The premium is real. Whether it is rational depends on your assumptions.
Three DDM scenarios produce fair values between $98 and $144. The analyst consensus target of $126 sits within that range. CBA’s peer comparison metrics, a trailing PE roughly 60% above the sector average and a price-to-book ratio double that of the next closest major bank, confirm the premium from a different angle.
Any investor buying CBA above $175 is implicitly backing at least one of the following:
- Dividend growth of 6-7% annually, roughly double current analyst forecasts, sustained over the long term.
- A permanent structural premium that the DDM and PE models will never capture because of superannuation and index-fund demand.

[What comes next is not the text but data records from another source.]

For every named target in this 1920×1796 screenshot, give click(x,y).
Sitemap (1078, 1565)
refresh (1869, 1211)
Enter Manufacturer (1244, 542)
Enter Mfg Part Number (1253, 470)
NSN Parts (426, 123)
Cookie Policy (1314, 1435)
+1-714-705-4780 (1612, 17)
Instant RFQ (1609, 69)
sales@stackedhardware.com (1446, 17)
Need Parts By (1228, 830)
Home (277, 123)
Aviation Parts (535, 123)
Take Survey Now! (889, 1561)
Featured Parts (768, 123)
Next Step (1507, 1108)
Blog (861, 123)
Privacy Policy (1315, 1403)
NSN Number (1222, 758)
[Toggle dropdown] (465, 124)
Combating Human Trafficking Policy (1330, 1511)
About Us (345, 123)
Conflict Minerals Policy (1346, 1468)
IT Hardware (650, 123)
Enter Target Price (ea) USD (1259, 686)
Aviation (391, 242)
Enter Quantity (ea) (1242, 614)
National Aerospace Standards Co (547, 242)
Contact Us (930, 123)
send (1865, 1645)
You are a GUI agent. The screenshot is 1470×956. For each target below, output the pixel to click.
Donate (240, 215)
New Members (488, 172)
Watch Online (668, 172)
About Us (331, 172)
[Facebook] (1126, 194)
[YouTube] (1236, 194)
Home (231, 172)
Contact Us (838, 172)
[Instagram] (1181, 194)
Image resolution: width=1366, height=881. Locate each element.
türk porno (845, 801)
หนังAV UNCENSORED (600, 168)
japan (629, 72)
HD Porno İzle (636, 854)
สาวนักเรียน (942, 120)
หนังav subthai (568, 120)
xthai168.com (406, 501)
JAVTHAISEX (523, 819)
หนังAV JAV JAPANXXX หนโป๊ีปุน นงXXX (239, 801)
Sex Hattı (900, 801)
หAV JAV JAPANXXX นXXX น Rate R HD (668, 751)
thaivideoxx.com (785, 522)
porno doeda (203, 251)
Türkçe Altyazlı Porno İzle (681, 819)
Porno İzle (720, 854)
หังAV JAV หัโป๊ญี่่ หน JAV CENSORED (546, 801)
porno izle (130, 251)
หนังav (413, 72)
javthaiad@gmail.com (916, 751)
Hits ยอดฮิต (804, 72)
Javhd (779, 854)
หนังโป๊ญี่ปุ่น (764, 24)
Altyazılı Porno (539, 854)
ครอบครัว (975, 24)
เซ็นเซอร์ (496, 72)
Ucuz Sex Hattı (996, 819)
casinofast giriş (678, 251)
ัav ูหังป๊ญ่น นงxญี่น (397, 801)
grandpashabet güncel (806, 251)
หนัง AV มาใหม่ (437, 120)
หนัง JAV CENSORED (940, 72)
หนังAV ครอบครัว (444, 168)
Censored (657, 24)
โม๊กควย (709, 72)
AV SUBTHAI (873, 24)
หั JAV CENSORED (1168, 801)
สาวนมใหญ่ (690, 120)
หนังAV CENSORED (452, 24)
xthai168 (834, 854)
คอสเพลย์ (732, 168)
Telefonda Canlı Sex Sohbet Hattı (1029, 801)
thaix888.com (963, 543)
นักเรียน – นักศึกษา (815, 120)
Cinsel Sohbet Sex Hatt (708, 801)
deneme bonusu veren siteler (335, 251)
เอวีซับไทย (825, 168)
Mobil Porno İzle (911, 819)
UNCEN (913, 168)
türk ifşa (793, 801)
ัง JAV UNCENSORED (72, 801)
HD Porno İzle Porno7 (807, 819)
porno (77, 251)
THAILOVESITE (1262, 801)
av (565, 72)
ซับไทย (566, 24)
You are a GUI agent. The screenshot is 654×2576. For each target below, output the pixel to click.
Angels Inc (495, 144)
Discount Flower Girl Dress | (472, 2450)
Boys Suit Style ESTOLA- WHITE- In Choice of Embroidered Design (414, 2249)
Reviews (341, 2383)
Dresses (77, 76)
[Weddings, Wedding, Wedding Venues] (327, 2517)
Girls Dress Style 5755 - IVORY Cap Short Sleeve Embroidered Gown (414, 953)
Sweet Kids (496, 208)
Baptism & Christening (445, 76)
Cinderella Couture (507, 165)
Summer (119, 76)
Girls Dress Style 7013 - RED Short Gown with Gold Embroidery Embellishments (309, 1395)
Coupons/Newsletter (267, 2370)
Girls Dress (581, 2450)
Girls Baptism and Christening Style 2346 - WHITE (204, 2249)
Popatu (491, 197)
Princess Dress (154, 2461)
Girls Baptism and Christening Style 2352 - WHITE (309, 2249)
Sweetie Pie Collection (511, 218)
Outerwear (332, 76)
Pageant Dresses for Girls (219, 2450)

- A compression in the required return (discount rate) driven by future RBA rate cuts that have not yet materialised.
The practical next step is not to accept or reject the model’s output as a binary signal. It is to revisit the assumptions as conditions shift: when the RBA adjusts rates, when FY25 dividends are confirmed, and as housing market data evolves through the second half of 2026.
CBA is a high-quality business with market-leading returns on equity and a dominant retail franchise. The DDM does not make it uninvestable. It makes the premium visible and the required assumptions explicit.
For investors weighing a position decision rather than a valuation framework, our deep-dive into whether CBA shares are a buy at current levels examines the H1 FY2026 earnings result, the updated interim dividend, and the specific scenarios under which the risk-reward improves for new buyers above $170.
This article is for informational purposes only and should not be considered financial advice. Investors should conduct their own research and consult with financial professionals before making investment decisions. Past performance does not guarantee future results. Financial projections are subject to market conditions and various risk factors.
Frequently Asked Questions
What is a dividend discount model and how does it apply to CBA?
A dividend discount model (DDM) values a stock based purely on the present value of its future dividend payments. It is particularly suited to CBA because the bank distributes a large share of earnings as fully franked dividends and has a predictable, lending-driven revenue base that makes future payouts more forecastable than most sectors.
How do franking credits affect the DDM valuation of CBA shares?
Franking credits represent tax already paid at the corporate level that eligible Australian shareholders can reclaim. When the FY25 forecast dividend of $4.76 is grossed up to include franking credits, the effective dividend input rises to approximately $6.80, lifting the DDM fair value estimate to $143.80 compared to $100.66 without credits.
What dividend growth rate is the current CBA share price implying?
Running the DDM in reverse at a share price of approximately $175 and a 9% discount rate implies the market is pricing in annual dividend growth of roughly 6-7%, which is approximately double the 3% analyst consensus forecast for earnings per share growth.
How does CBA's valuation compare to its ASX banking peers?
CBA trades at a trailing price-to-earnings ratio of approximately 31x against a sector average of 19x, and at a price-to-book ratio of 3.1x compared to peer levels of 1.4-1.6x, representing a premium roughly double its historical norm relative to the major banks.
Why does the DDM not fully explain CBA's market price?
The DDM captures income value only and excludes structural demand factors such as mandatory superannuation fund allocations to Australian equities and passive index-fund buying tied to CBA's weight in the ASX 200, both of which create a persistent bid for the shares regardless of fundamental valuation.